College of Pharmacy and The State Key Laboratory of Elemento-Organic Chemistry, Nankai University, and State Key Laboratory of Experimental Hematology, Institute of Hematology, Chinese Academy of Medical Sciences, Tianjin, People's Republic of China.
J Med Chem. 2012 Oct 25;55(20):8757-69. doi: 10.1021/jm301064b. Epub 2012 Oct 11.
Small molecules that can selectively target cancer stem cells (CSCs) remain rare currently and exhibit no common structural features. Here we report a series of guaianolide sesquiterpene lactones (GSLs) and their derivatives that can selectively eradicate acute myelogenous leukemia (AML) stem or progenitor cells. Natural GSL compounds arglabin, an anticancer clinical drug, and micheliolide (MCL), are able to reduce the proportion of AML stem cells (CD34⁺CD38⁻) in primary AML cells. Targeting of AML stem cells is further confirmed by a sharp reduction of colony-forming units of primary AML cells upon MCL treatment. Moreover, DMAMCL, the dimethylamino Michael adduct of MCL, slowly releases MCL in plasma and in vivo and demonstrates remarkable therapeutic efficacy in the nonobese diabetic/severe combined immunodeficiency AML models. These findings indicate that GSL is an ample source for chemical agents against AML stem or progenitor cells and that GSL is potentially highly useful to explore anti-CSC approaches.
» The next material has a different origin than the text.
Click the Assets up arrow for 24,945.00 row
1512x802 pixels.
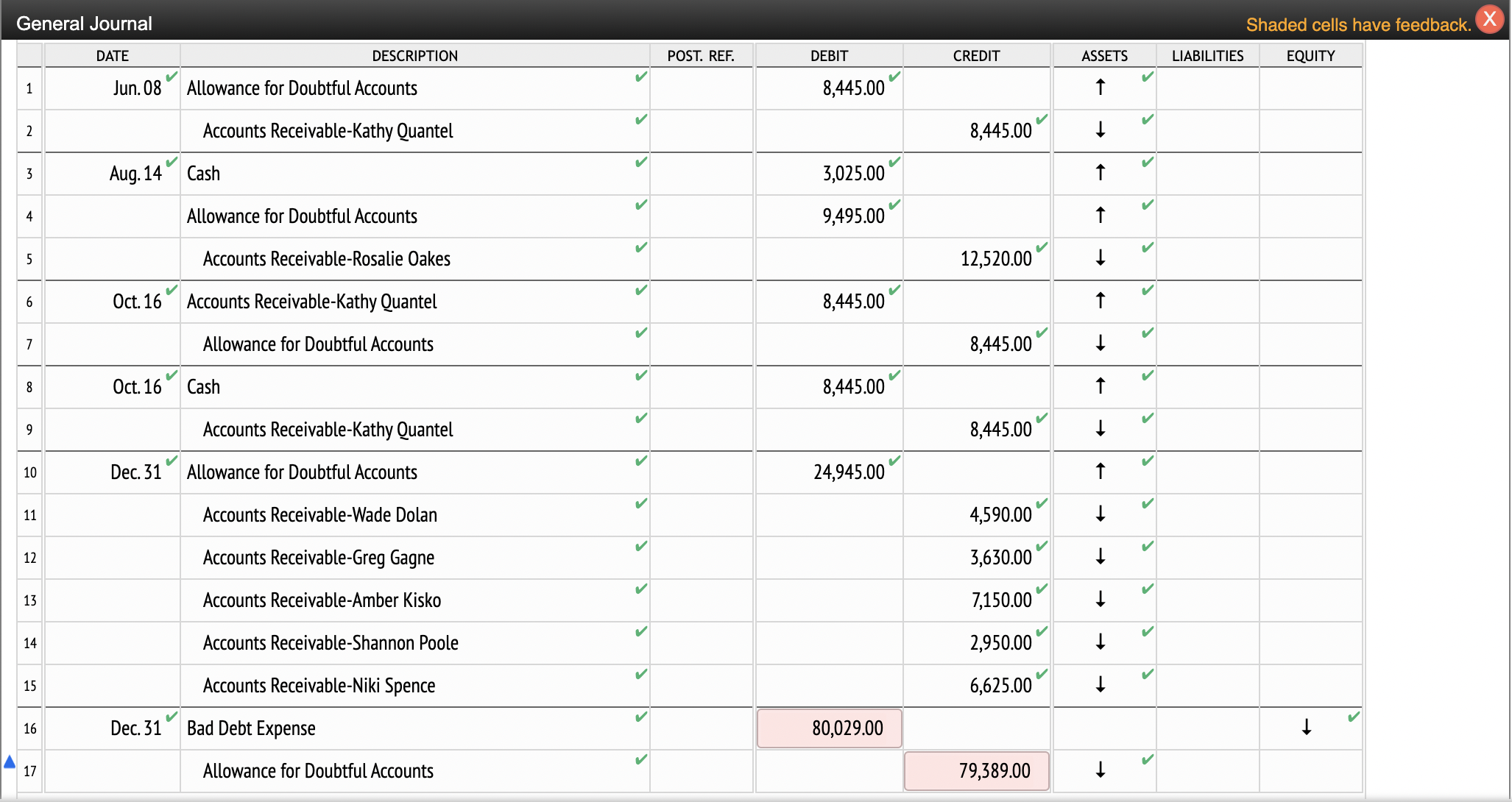[x=1100, y=472]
目前,能够选择性靶向肿瘤干细胞(CSC)的小分子仍然很少,并且没有共同的结构特征。在这里,我们报告了一系列愈创木烷型倍半萜内酯(GSL)及其衍生物,它们可以选择性地根除急性髓系白血病(AML)干细胞或祖细胞。天然 GSL 化合物阿格拉宾、抗癌临床药物和 Micheliaolide(MCL)能够降低原代 AML 细胞中 AML 干细胞(CD34 ⁺ CD38 ⁻ )的比例。MCL 处理后,原代 AML 细胞集落形成单位的明显减少进一步证实了对 AML 干细胞的靶向作用。此外,MCL 的二甲氨基迈克尔加成物 DMAMCL 在血浆和体内缓慢释放 MCL,并在非肥胖型糖尿病/严重联合免疫缺陷 AML 模型中显示出显著的治疗效果。这些发现表明 GSL 是对抗 AML 干细胞或祖细胞的化学试剂的丰富来源,并且 GSL 很可能非常有助于探索抗 CSC 方法。